The defendant was engaged in the retail automobile business by his stock in trade from a distributor. Not having the means to pay for the cars, 90 per cent. was secured by conditional sales contracts, which were sold to General Credit, Inc. At the time of the attachment, the defendant owed $15,738.20, and the cars had all been disposed of without accounting to the plaintiff. It got anxious about its money and endeavored through its attorney to get a settlement on October 18, 1941, at defendant's place of business, but without success. Two days later, two automobiles which the attorney had seen were missing, and their disappearance was not satisfactorily explained. Five cars had been shipped to North Carolina and some sent to Philadelphia. Williams testified that they were used cars usually sent out of the State because there was no market here for used cars; and that Credit, Inc., knew of it and never complained; and that, therefore, it was done with the knowledge and acquiescence of the plaintiff; and in the ordinary course *Page 57 of business. For two years or more before the attachment, the defendant sold about $250,000 worth of cars a year, financed through the plaintiff. With such a volume of business, the turn-over was sufficient for him to keep up his obligations to the plaintiff. Then business fell off; there was little supply of new cars, and the money was not forthcoming to meet his obligations as they matured, and he found himself without funds; the result was that when the business vanished, the income dwindled and he could not meet his debts to the defendant as they matured. Things that had been done in the ordinary course of business were not being done, and the plaintiff naturally worried about its account with the defendant and wanted its money. The defendant had some automobiles, mostly used, and they were the plaintiff's only hope of payment. These cars were disappearing and the plaintiff began to inquire of their destination.

There was one transaction which the trial court made the basis of its decision, and that was the sale or disposition of two new Studebaker trucks, which the defendant had in stock in October and on which plaintiff had conditional sales contracts. On October 11, 1941, he delivered them to one named Royals, since deceased, which, according to the invoice, were sold for a trade-in of $700 and cash $2,332.82. The defendant testified that Royals was to pay $2,332.82 cash, but was unable to do so, and defendant took a note for it. He said he understood Royals was engaged on some construction job in North Carolina. It developed that Royals was a laborer on some construction job near Wahington. The address given on Williams' invoice to Royals was a vacant lot used by Williams for the storage of used cars. The trucks were located in North Carolina by Henry S. Leeds, who was a "dealer's representative" of the General Credit, at a farm of the father of a mechanic who had been employed by Williams. At the same time he located seven cars, six new and one used, in the barn, on another farm, the cars having been shipped to a dealer by Williams.

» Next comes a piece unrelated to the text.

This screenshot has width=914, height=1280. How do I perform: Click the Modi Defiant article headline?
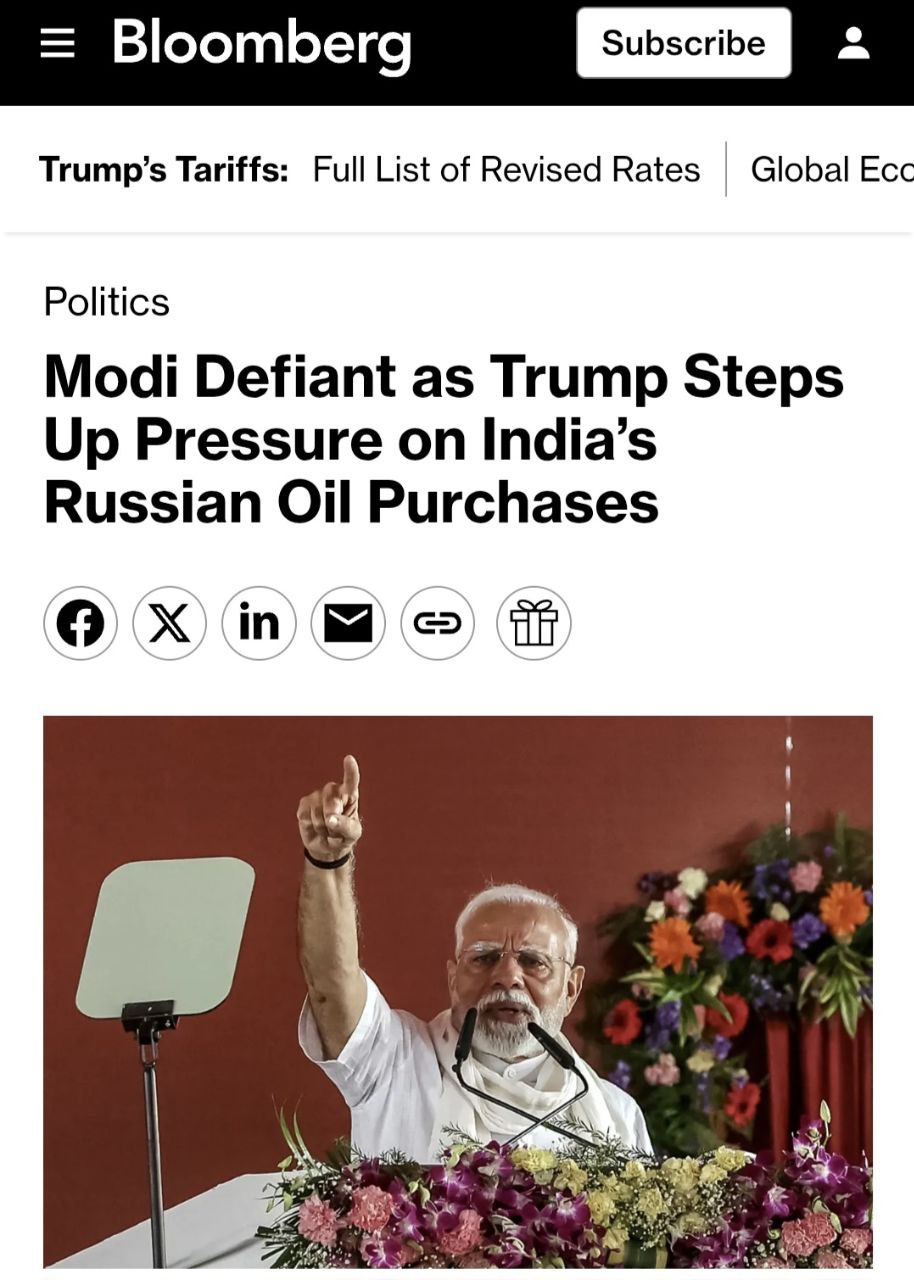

The defendant now contends that the plaintiff, and its affiant, who was its president, knew nothing about the *Page 58 trucks when the attachment was issued, and, therefore, there was not sufficient evidence of fraud known to the plaintiff or its agent when the attachment was issued. There was evidence that the plaintiff knew that several cars on which it had liens had disappeared or been spirited away without any accounting to it. The test, however, is whether there actually was fraud at the issuance of the attachment. As said in Lang v. Shanawolf,137 Md. 17, 19, 111 A. 117: "The question for decision is not whether the plaintiffs had good reason to believe that the defendant was defrauding his creditors, but whether such a fraud was in fact being committed. The material issue raised by the motion to quash the attachment is not determined by an inquiry as to the state and basis of the plaintiffs' belief in the truth of the charge they preferred, but by a consideration of the actual purpose and effect of the defendant's conduct." The Legislature has provided relief for any defendants against whom there may be unfounded attachments for fraud by requiring the plaintiff to give bond in the penalty of double the amount of the debt to indemnify the defendant or any other person interested, who "shall suffer because of the wrongful suing out of said attachment." Code, 1939, Art. 9, § 39.

In our opinion the facts in evidence which we have related are not only sufficient to justify the plaintiff in causing the attachment to issue, but to establish the fraud as well, and the judgment appealed from should be affirmed.